▶ **WHAT THIS TASK INVOLVES**:
Reproduce all of the entries character for character, while leaving out any pictures they contain.

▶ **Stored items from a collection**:
☆ ☆ ☆ ☆

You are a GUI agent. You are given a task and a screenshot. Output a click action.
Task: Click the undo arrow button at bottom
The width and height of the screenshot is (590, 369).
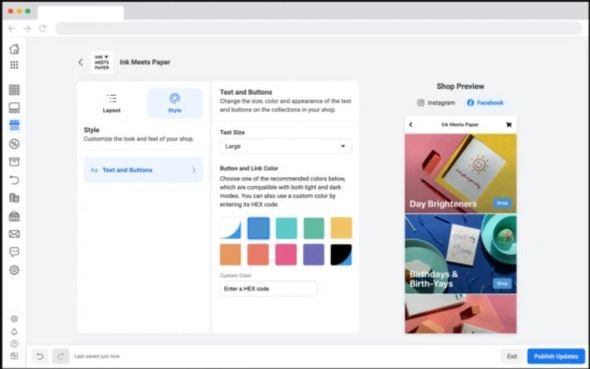40,356
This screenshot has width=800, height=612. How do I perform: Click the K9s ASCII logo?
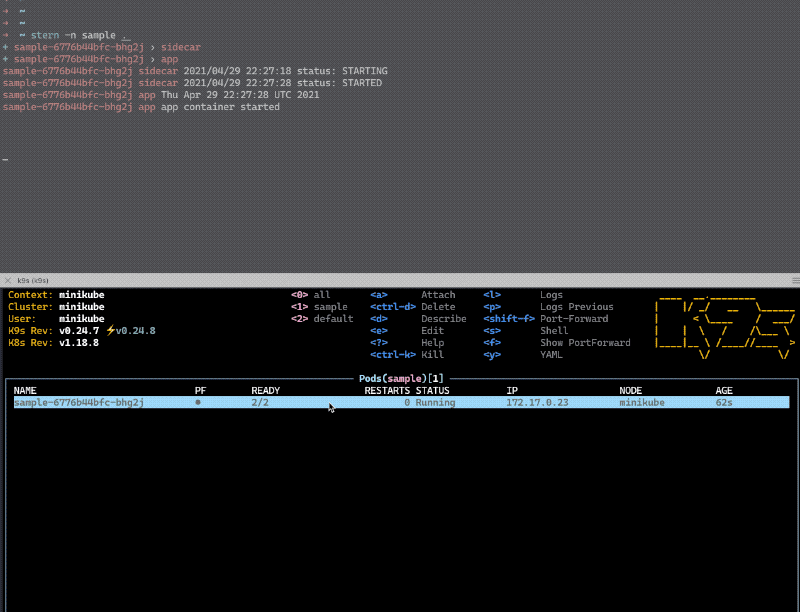725,327
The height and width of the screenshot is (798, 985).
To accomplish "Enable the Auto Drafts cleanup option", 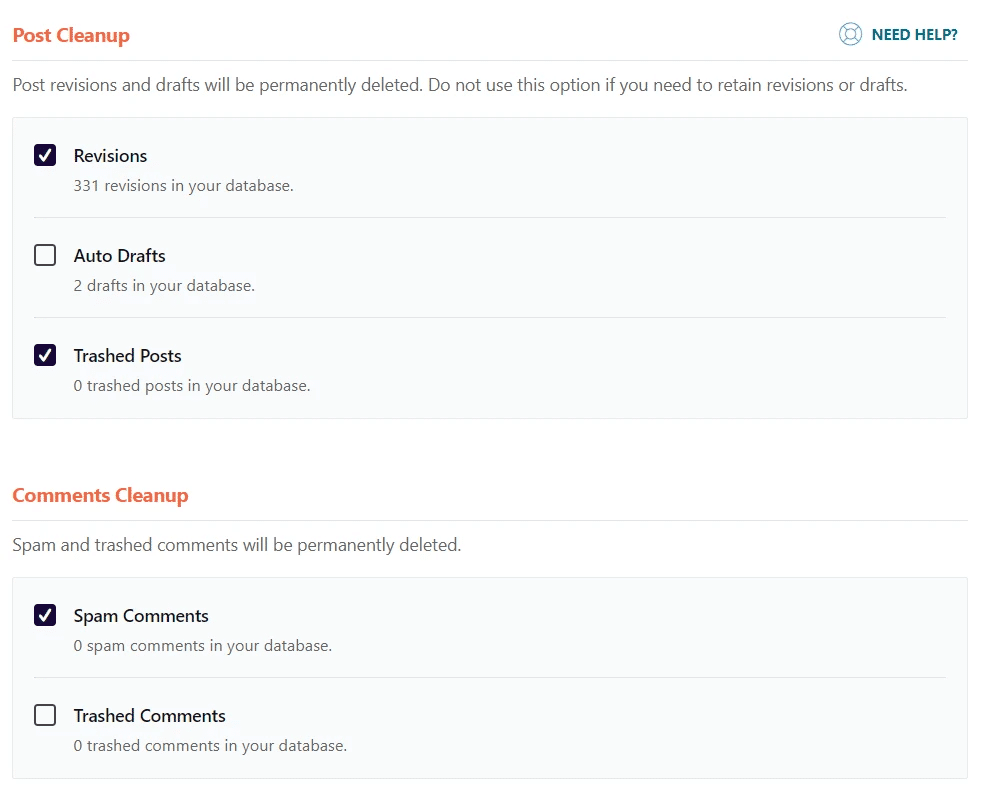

☆ ☆ ☆ ☆

▶ **WORKED SOLUTION**:
You are a GUI agent. You are given a task and a screenshot. Output a click action.
Task: Click the undo arrow button at bottom
The width and height of the screenshot is (590, 369).
40,356
This screenshot has width=800, height=612. How do I perform: Click the K9s ASCII logo?
725,327
The height and width of the screenshot is (798, 985).
To accomplish "Enable the Auto Drafts cleanup option", 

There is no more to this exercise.